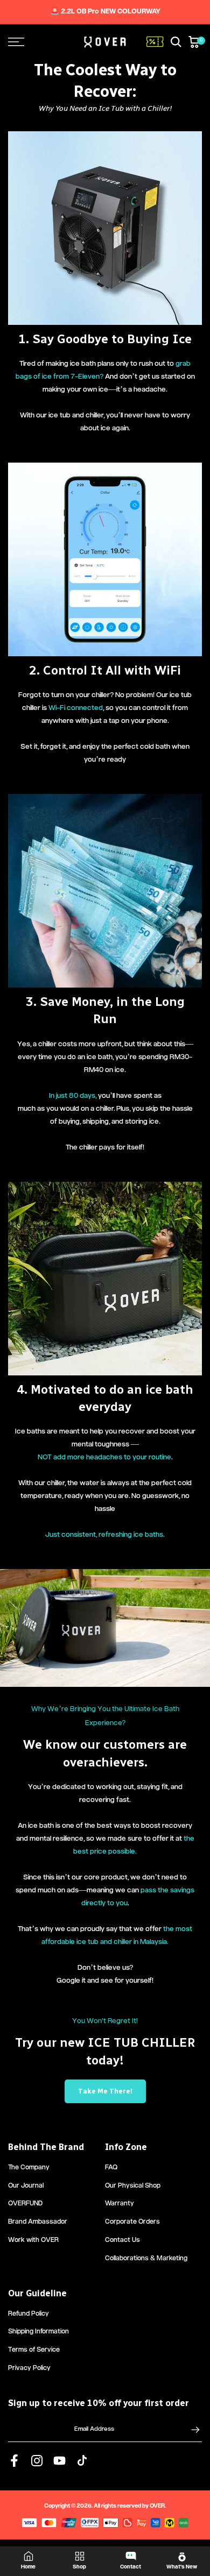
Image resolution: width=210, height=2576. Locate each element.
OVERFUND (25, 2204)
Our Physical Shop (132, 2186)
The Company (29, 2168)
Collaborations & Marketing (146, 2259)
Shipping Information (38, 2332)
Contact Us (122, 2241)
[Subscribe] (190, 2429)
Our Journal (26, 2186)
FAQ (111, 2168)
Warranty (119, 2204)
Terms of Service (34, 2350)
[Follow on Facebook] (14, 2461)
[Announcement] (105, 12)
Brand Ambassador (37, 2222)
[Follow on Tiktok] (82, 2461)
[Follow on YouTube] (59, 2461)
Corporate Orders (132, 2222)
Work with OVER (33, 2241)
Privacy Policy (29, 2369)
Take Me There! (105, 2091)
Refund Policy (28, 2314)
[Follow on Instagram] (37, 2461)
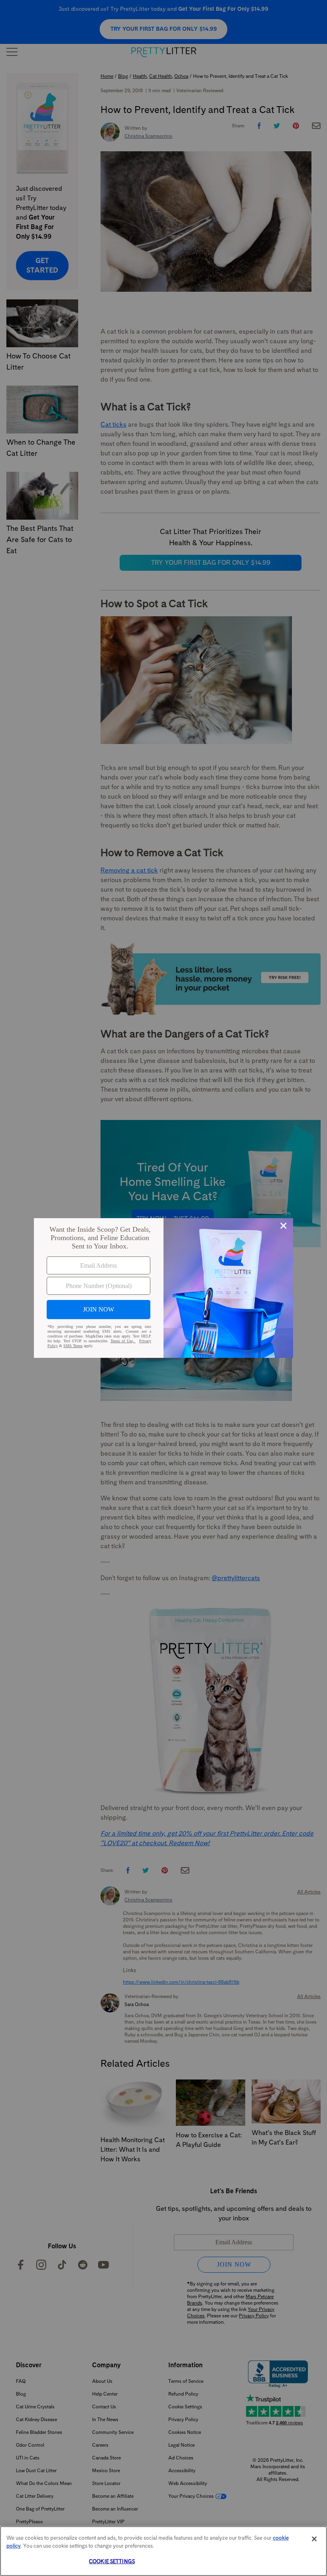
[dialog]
- - - - -
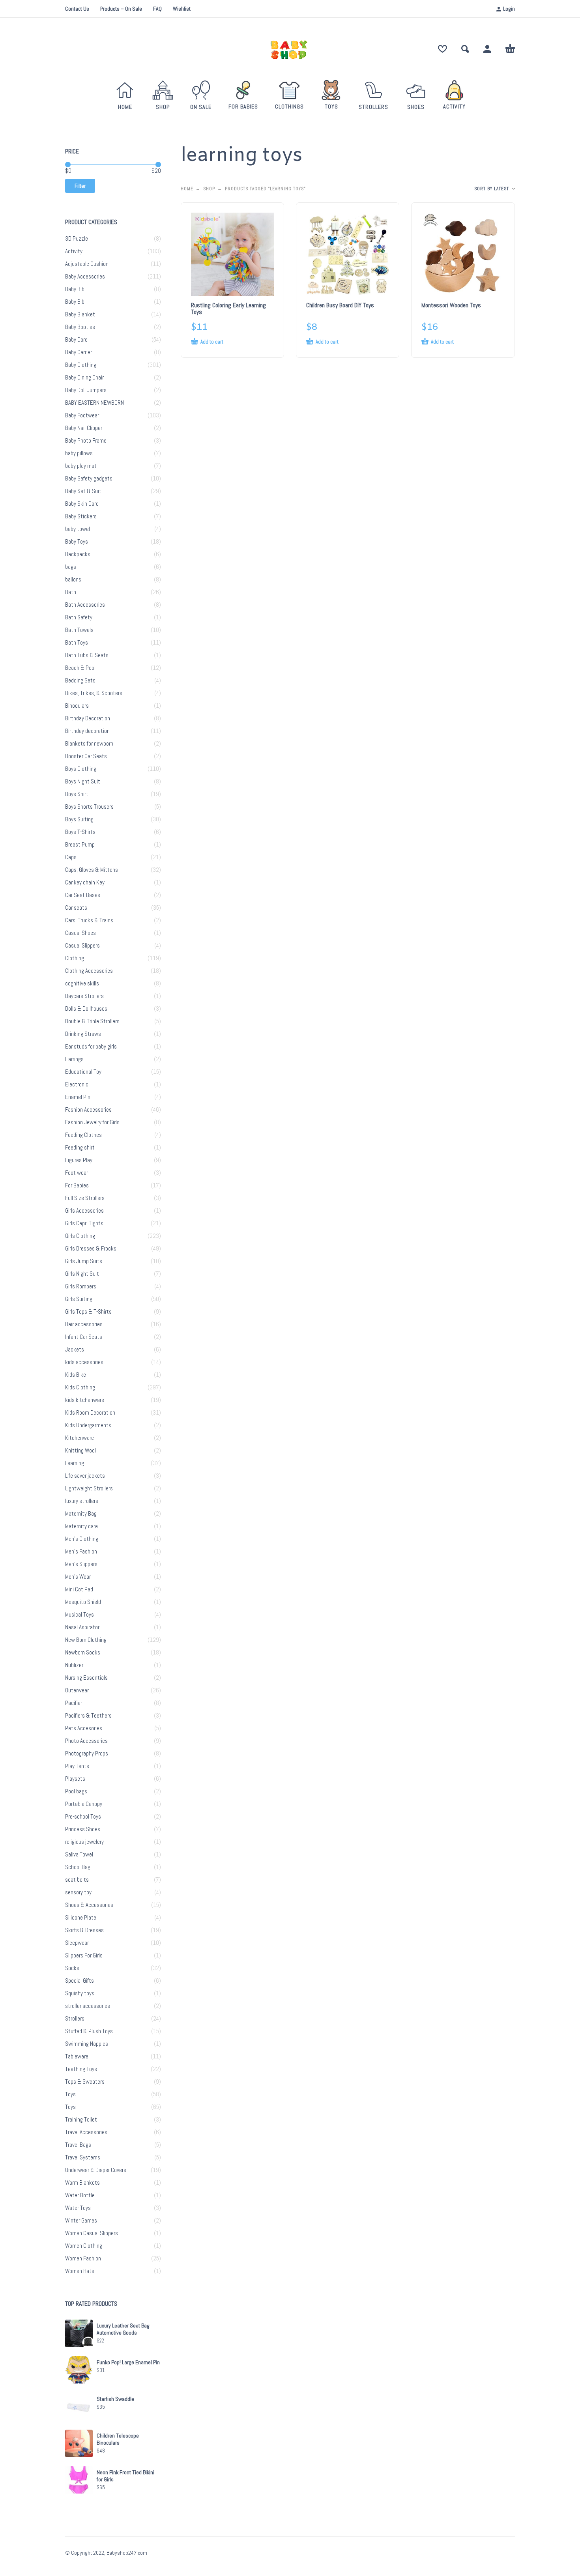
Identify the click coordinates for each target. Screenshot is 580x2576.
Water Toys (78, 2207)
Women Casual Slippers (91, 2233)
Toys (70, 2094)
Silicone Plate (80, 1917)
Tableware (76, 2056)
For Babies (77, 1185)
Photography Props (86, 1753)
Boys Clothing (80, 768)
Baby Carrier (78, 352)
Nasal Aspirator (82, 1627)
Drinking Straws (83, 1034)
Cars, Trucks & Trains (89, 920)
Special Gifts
- - - - -
▸ WHAT YOU HAVE TO DO:
Each line in the listing above from the one containing "Tableware (76, 2056)" through the one containing "Special Gifts" should be repeated exactly, and no other line.

▸ WRITTEN RESPONSE:
Tableware (76, 2056)
For Babies (77, 1185)
Photography Props (86, 1753)
Boys Clothing (80, 768)
Baby Carrier (78, 352)
Nasal Aspirator (82, 1627)
Drinking Straws (83, 1034)
Cars, Trucks & Trains (89, 920)
Special Gifts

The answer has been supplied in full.